Weka recently introduced Neural Mesh. One of the features is the ability to control and address files with small block sizes, usually the metadata types used in AI data. This is a data placement technique (I don’t have the deep technical details yet), where small block files are optimized with greater efficiency and support. Incidently, Weka has also introduced their Augmented Memory Grid, an integration with distributed inference engine such as NVIDIA Dynamo to provide a larger key-value pair memory footprint supporting large context-aware processing.
Others like Vast Data are integrating part of the AI and Machine Learning (ML) Data Pipeline into their Data Platform, again to enhance its prowess with accelerating data and controlling how the data movements and placements work within their technology.
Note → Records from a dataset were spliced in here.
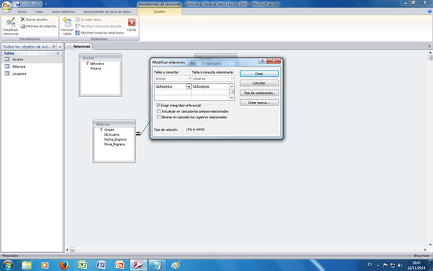Open the Datos externos ribbon tab
Screen dimensions: 433x271
coord(64,12)
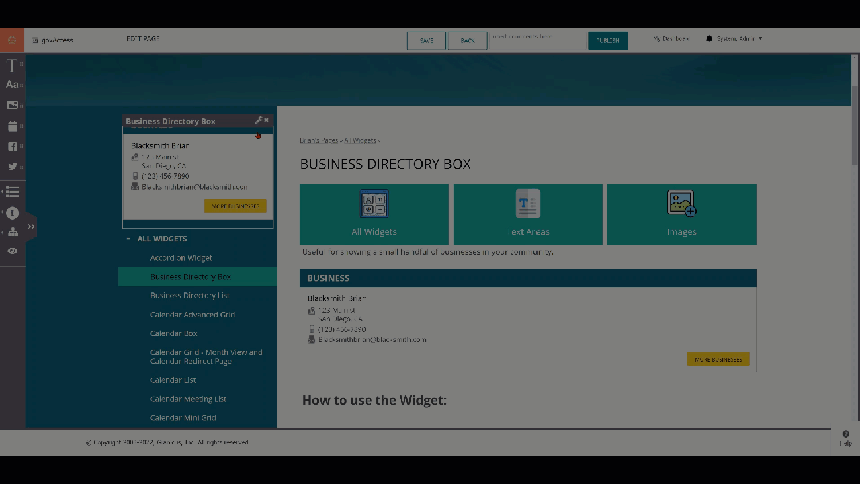Open the System Admin user dropdown
The height and width of the screenshot is (484, 860).
pyautogui.click(x=736, y=38)
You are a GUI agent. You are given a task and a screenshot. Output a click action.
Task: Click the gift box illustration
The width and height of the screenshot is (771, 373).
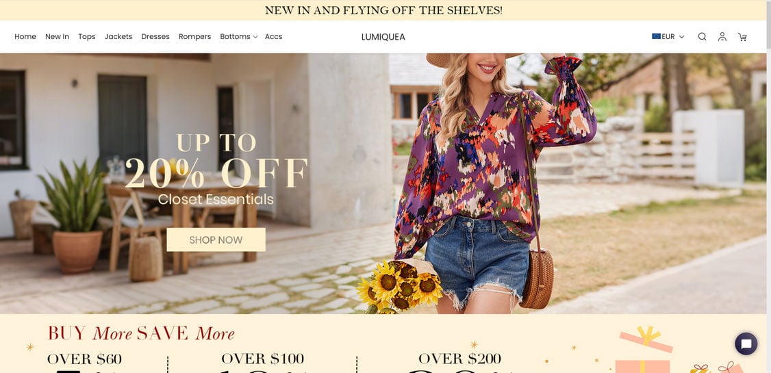coord(646,350)
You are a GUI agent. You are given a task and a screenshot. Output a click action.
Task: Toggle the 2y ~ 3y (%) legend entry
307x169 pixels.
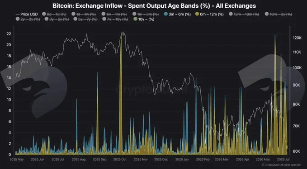click(x=28, y=19)
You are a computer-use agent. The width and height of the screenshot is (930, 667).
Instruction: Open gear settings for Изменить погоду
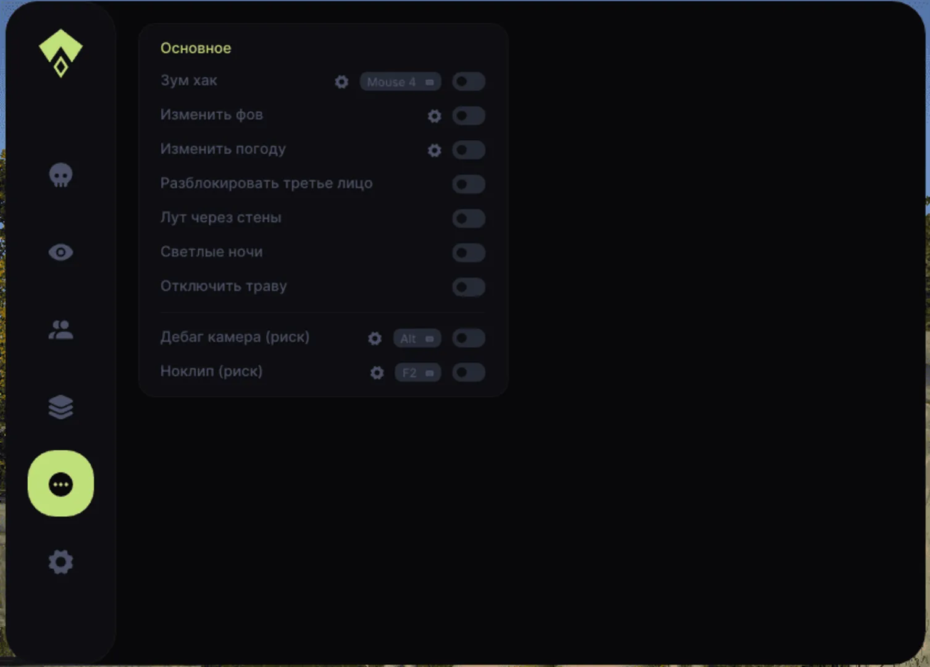[435, 150]
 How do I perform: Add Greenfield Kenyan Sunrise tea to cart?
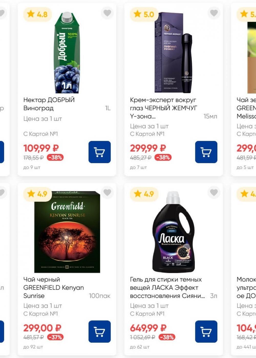(x=100, y=331)
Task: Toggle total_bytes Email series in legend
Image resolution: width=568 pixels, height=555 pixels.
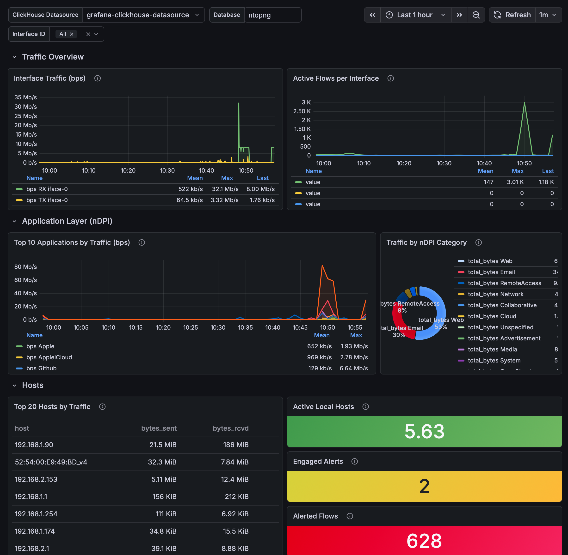Action: 491,272
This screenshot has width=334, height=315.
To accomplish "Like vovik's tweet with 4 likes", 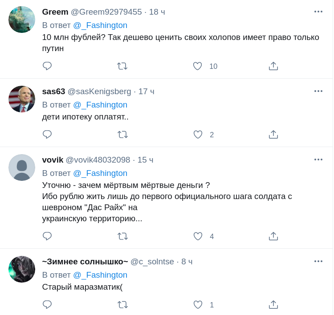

The use of BlueField-3 DPUs (data processing units) in vendors’ platforms like DDN Infinia, Weka on BlueField-3, Vast Data on BlueField-3 are just not to curry flavour with NVIDIA. DPUs are surely taking over some of the repetitive and resource intensive tasks of the CPUs, but it is also changing the paradigm of how data is processed. The BlueField-3 DPUs are making data more secure, more performant and tighter integration with the NVIDIA ecosystem. This, again, is a data movement and data placement technique in play, all to hit the lowest storage latency possible.
Where is the Infrastructure Pendulum now?
I have been in the infrastructure industry long enough that performance does not forever get stuck. The need to get the data, to move the data, to process the data and more swings like a pendulum among the 3 pieces of infrastructure – Compute, Network, Storage. At this point, as the voluminous footprint of data is growing exponentially, I would say Storage, or in AI-speak, Data Infrastructure is facing the greatest challenge. That is why innovative techniques of the ones I have mentioned, and more that I have not covered are about collapsing the gap of data movement and data placement to the right compute processing, up-the-stack, to the edge-core-cloud and back.
Data is heavy. I describe them as the elephant of the 3 infrastructure layers, while in the compute infrastructure, data is fleeting as birds. The networking infrastructure layer in between has gotten better, but storage professionals like myself understand data. It will be forever growing and forever demanding more. The GPUs have jumped ahead, and so has the networking pipes. Storage infrastructure is getting better as well, but it will be the intelligent data movement and data placement technologies that will separate the data storage heroes from the wanna-bes.